外壁には大きく分けて、乾式工法(現場で水を使わない)と湿式工法(現場で水を使う)の2種類があります。
サイディング(乾式工法)
板状の外壁材のことをいい、作業効率が良く工期も短くコストを抑えることが可能です。
一般的にサイディングは、板材と板材の継ぎ目をシーリングというゴム状の材料で埋めます。サイディング本体よりもシーリングの劣化が早く、劣化により防水機能が低下すると雨漏りの原因になりますので定期的に点検し、亀裂が生じている場合は早めに埋めなおすことが大切です。
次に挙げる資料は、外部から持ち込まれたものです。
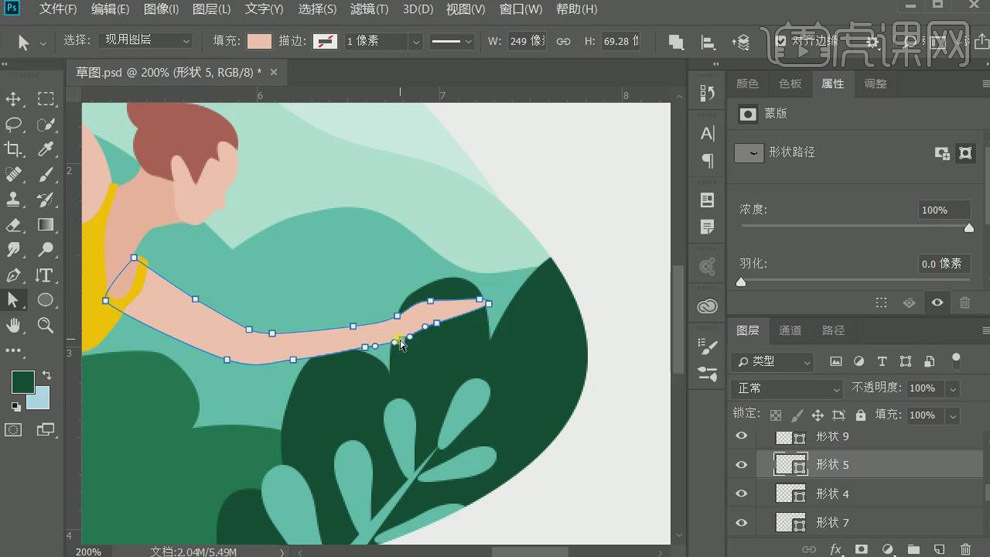Click the 羽化 value input field
Screen dimensions: 990x557
pos(943,263)
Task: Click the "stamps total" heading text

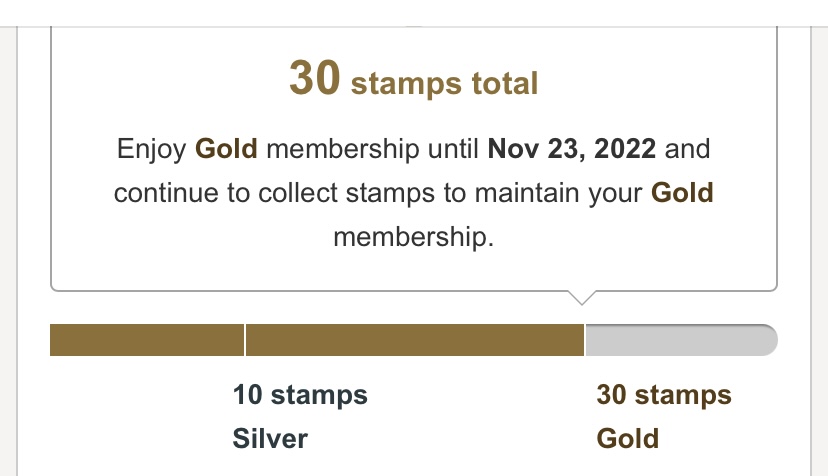Action: 444,83
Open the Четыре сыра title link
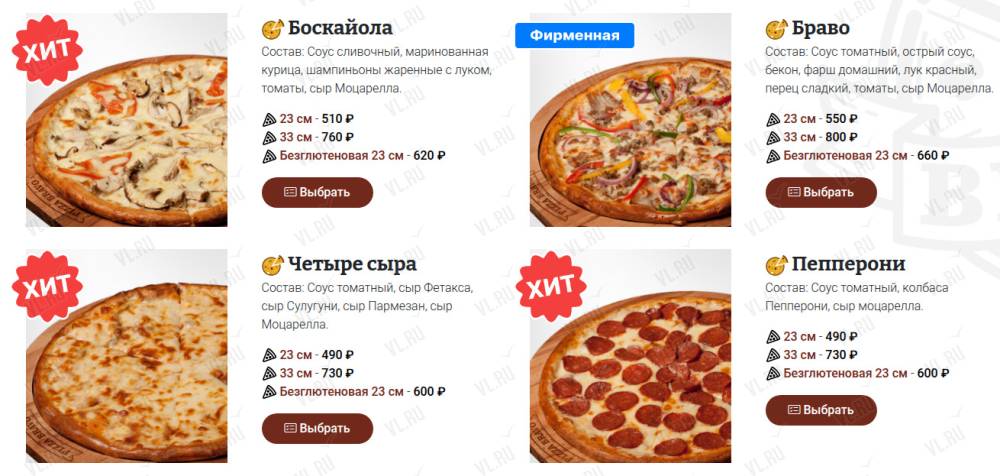The height and width of the screenshot is (476, 1000). coord(352,264)
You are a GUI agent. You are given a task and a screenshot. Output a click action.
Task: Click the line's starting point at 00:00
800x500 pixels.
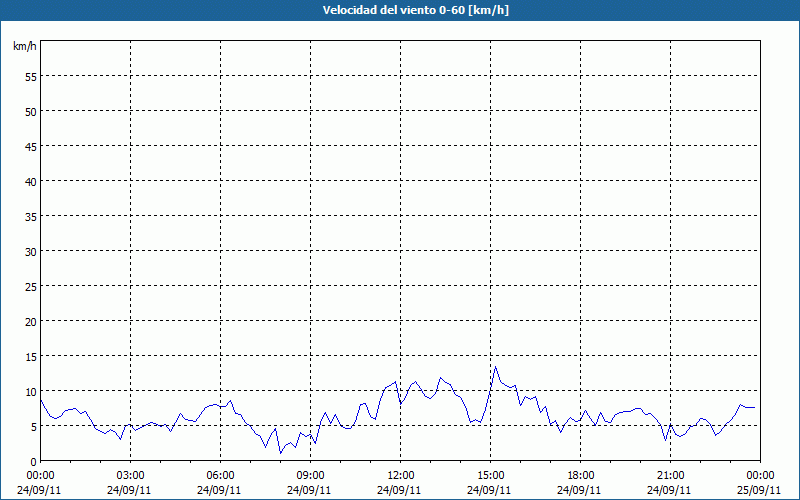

サイディングは大きく分けて、窯業系、金属系、木質系の3種類があります。
・窯業系サイディング
セメントやケイ酸カルシウムの原料に繊維質原料を混ぜて、高温・高圧の釜で形を整えたものです。耐久性・耐火性に優れ、塗り壁調やタイル調、木目調などデザインの種類も豊富で、価格帯も安価なものから幅広くあるので多くの住宅で採用されています。
・金属系サイディング
アルミやステンレス、特殊なメッキで耐久性を高めたガルバリウム鋼板などの金属板に、芯材として断熱材や遮音材を入れた外壁材です。
窯業系に比べ、軽くて現場での施工がしやすく、建物に負担をかけにくいのが特徴です。シャープな印象があるので、外観をモダンなデザインにしたい方にはおススメです。また、軽量で構造にかかる負担が少ない、安価であるという利点から、リフォーム材として使われることもあります。
・木質系サイディング
杉やレッドシダーなどの天然木や合板などに塗装をしたもので、木の風合いを活かした外観となります。断熱性に優れていますが、耐火性が低いため都市部では規制を受ける地域もあります。外壁材として使用する場合は不燃処理されたものを使うなど、対策が必要です。また、木材を保護するために定期的に塗装をすることが大切です。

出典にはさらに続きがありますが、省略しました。